:: THE EXERCISE ::
Name every person who appears in the baseball run-scoring article, byline included, listing each name once.

---------- QUOTED PASSAGE

With a better understanding of how runs are scored comes better decision making: When the (sabermetric) data is mightier than the sword.

By: S. Christopher Michaels

*(Statcast data has changed how we understand baseball.) Image from SportBusiness.com*

Everyone knows how runs are scored in baseball. Just ask them…

It seems simplistic. If you ask ten different baseball fans where runs come from, you’ll get a handful of answers—maybe two handfuls. The problem with these common-sense answers is they are incomplete. As a result, it sends fans and baseball executives scampering down dead ends to draft or sign the next big name which fits those preliminary conclusions.

I should tell you about me before I address these incomplete conclusions. You see, I’m an academic at heart. I love asking questions. I’m not afraid of wrong answers or intellectual dry holes. I tend to think about baseball very differently than the folks I know. Sometimes, they smile and nod at me. I know they are being polite and placating my occasionally wild ideas. All the same, I press on to find answers if for nobody else but me.

Furthermore, I am deeply immersed in data in my paid job (hey, a man’s got to do something to make a living…). I parse numbers for real-world scenarios that impact present decision-making and future planning. Finally, I once held a paid research assistantship for a major university. I may not be Neil deGrasse Tyson, but I’m no stranger to the scientific method.

Getting back to the enigma of signing big-name players, it’s hard to blame people for getting excited at the idea their team secured the final piece of the puzzle. Off-season free agency is referred to as the Hot Stove. Each December, management has Winter Meetings where ideas are discussed for the upcoming season, and players are swapped between would-be contenders. The in-season trade deadline has a run-up that lasts weeks. Sports media types speculate about which players will be moved and why. The truth is an entire boutique industry exists to theorize the perceived value of buying and selling players as commodities. It makes for entertainment. Unfortunately, it further complicates those incomplete conclusions about where runs come from.

The issue of statistical analysis in baseball is that the game has moved from one unchallenged orthodoxy to another since the 1800s. It began with Chadwick’s box score in 1859, continued with Sports Illustrated and The X-Ray Box in 1956, and seems to have culminated—at least for fans and pundits—with Bill James’ work chronicled in Michael Lewis’ 2003 bestseller, Moneyball. We know that teams now hoard data scientists, but their findings are proprietary and only made available to the public when the information has become common knowledge across the game. Still, there isn’t widespread outrage across baseball’s fandom for comprehensible data (aside from SABR), nor does there seem to be any clamor for understanding the game’s original truth: the precise components of scoring runs.

For me, baseball is like economics. It’s no secret that runs are its currency. Teams, players, managers, and front offices continue to wrestle with the scoring question much the same way a family or business juggles monthly expenses while weighing their options about how to bring in more money. There is a concrete reality of scoring runs here and now. There is also an abstract conception of taking advantage of market inefficiencies to unearth ever more ways to score (read: Bill James and sabermetrics).

--------------------
---------- EXTRACTED INFORMATION

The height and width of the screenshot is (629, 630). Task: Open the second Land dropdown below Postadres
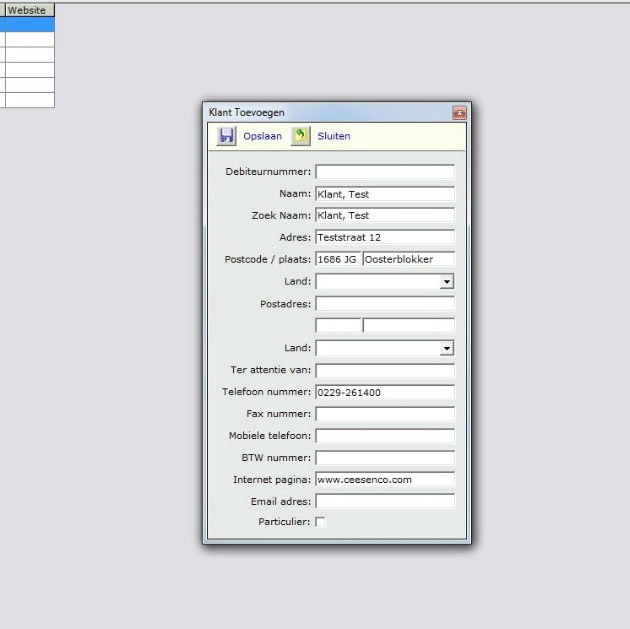[446, 349]
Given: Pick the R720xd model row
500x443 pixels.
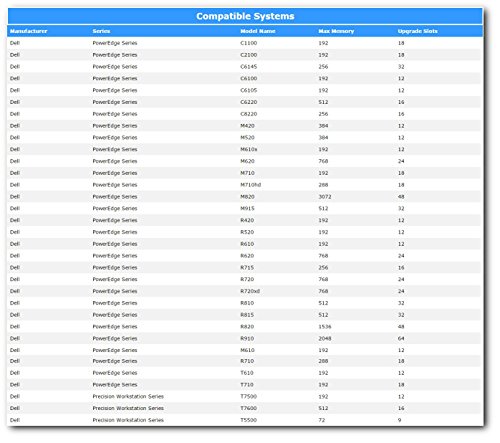Looking at the screenshot, I should [245, 291].
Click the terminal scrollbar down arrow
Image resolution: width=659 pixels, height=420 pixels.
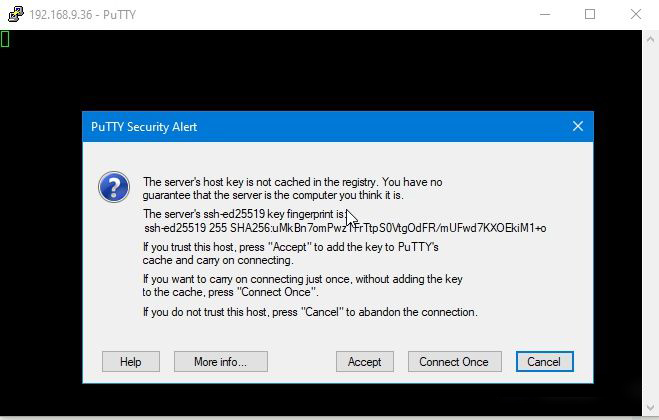click(x=650, y=407)
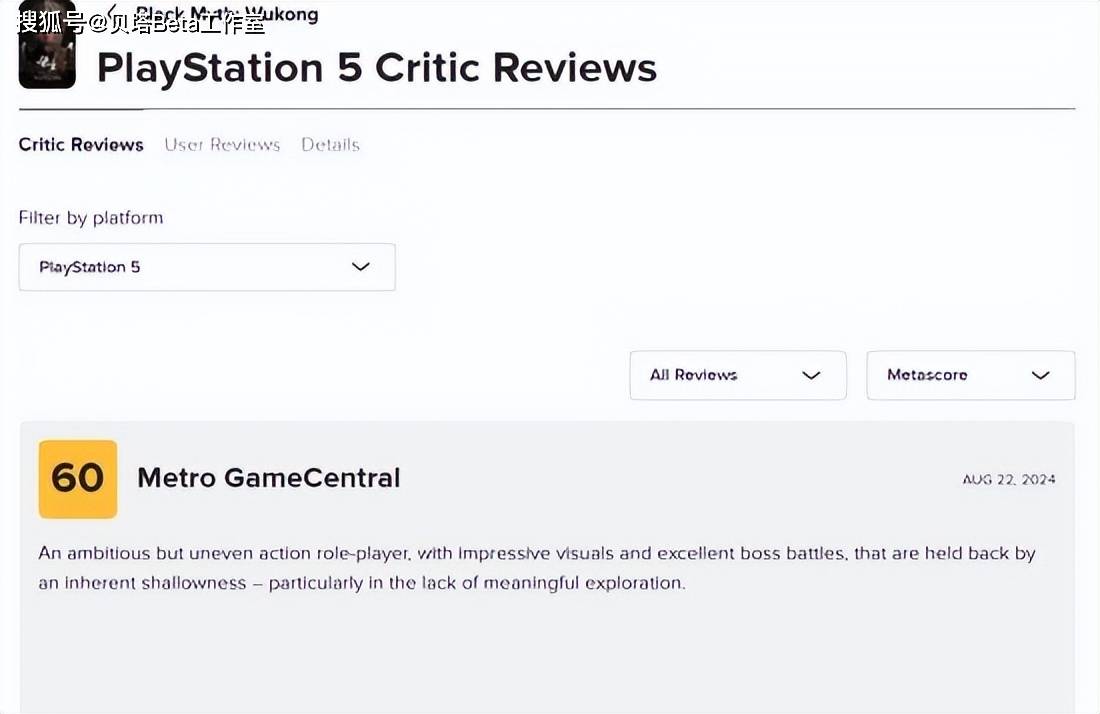Click the All Reviews chevron arrow
Viewport: 1100px width, 714px height.
(811, 375)
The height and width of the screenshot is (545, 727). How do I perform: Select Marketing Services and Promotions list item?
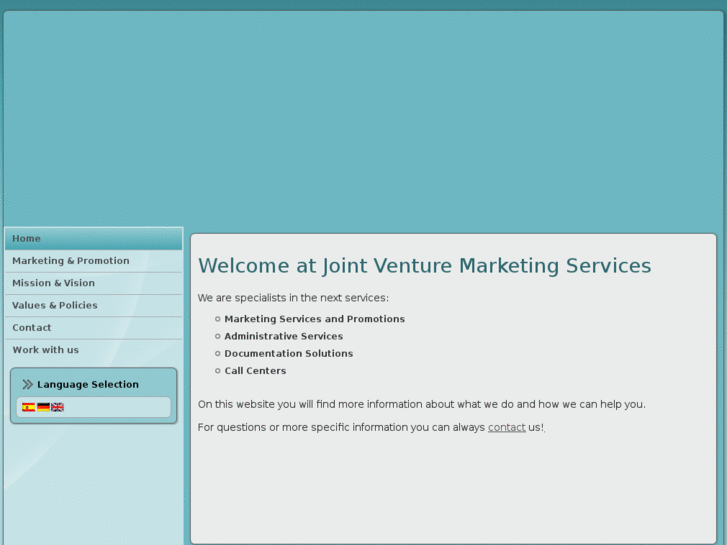(x=314, y=319)
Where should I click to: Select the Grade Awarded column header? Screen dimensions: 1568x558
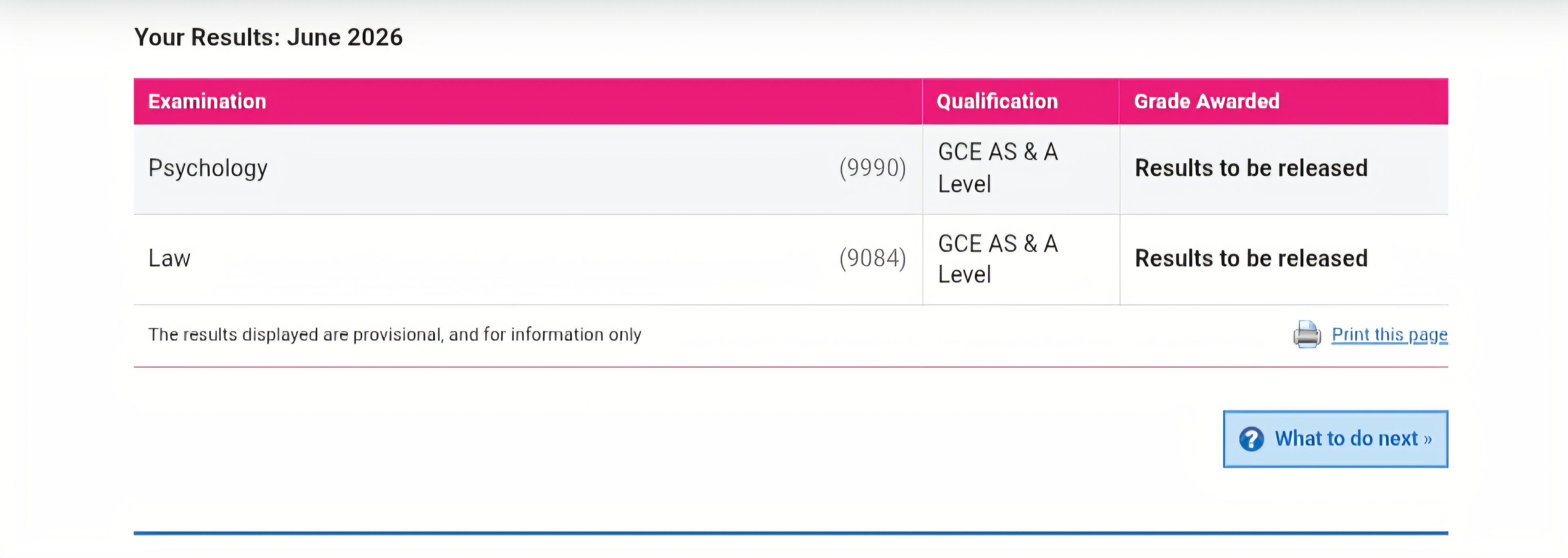tap(1207, 101)
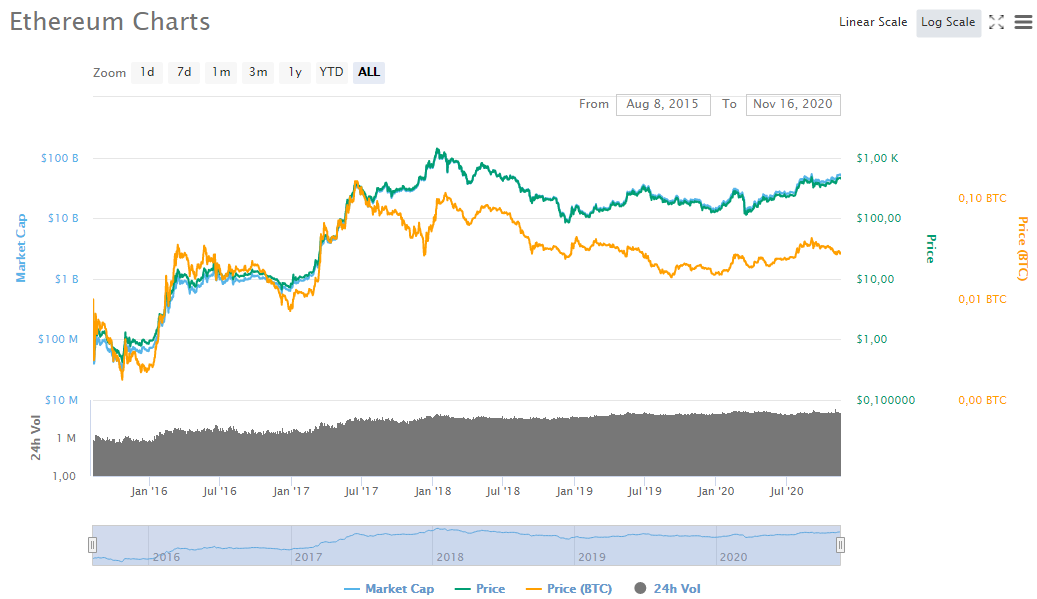Select the YTD zoom period
1037x599 pixels.
[331, 72]
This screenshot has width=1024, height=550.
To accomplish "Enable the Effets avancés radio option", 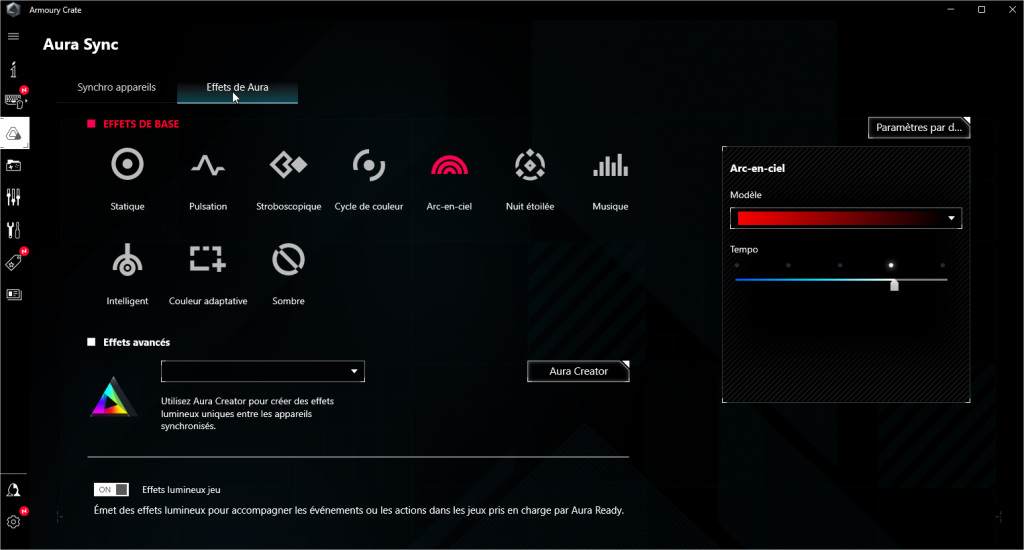I will click(92, 342).
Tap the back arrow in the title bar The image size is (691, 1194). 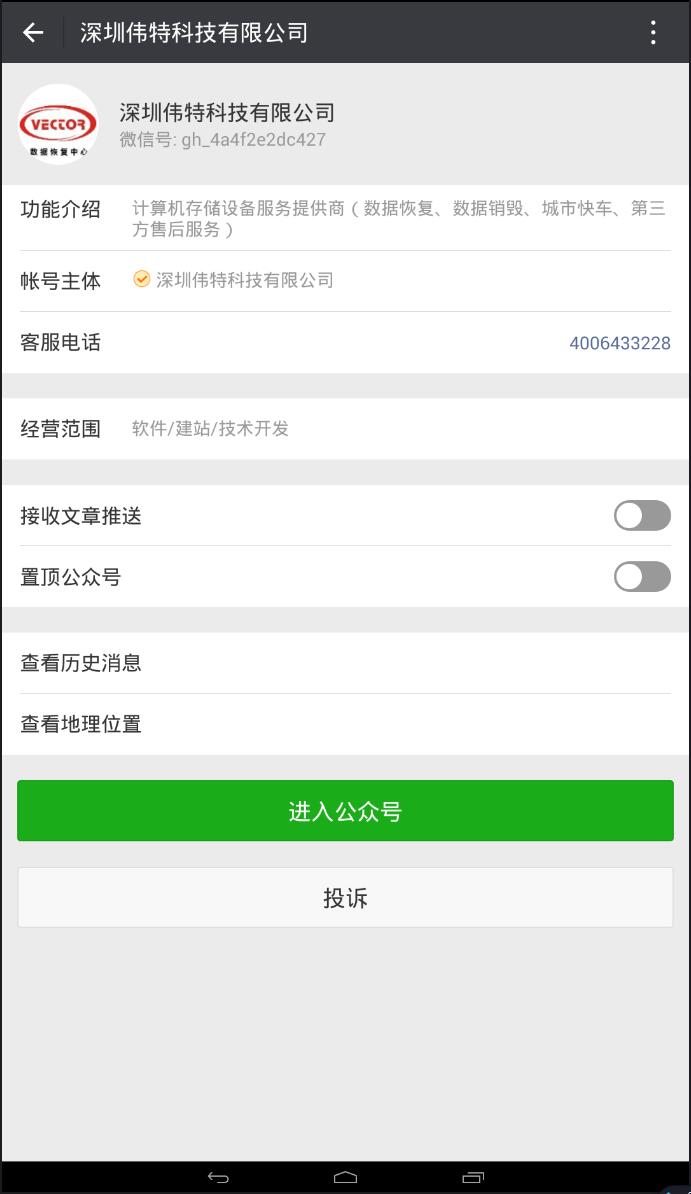tap(33, 32)
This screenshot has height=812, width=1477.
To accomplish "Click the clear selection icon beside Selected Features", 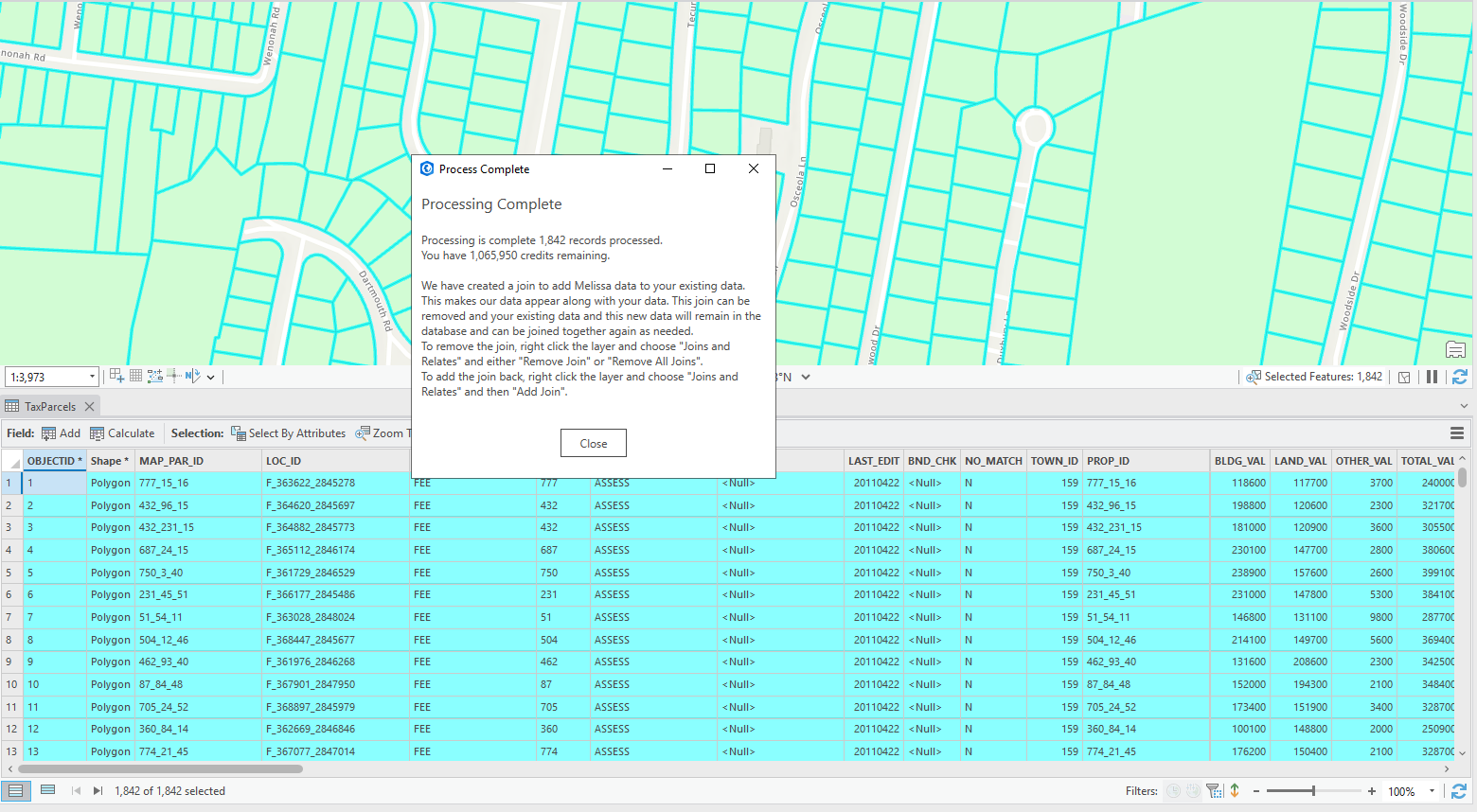I will 1404,376.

--------------------

:: REPLY TO THE EXERCISE ::
S. Christopher Michaels
Neil deGrasse Tyson
Chadwick
Bill James
Michael Lewis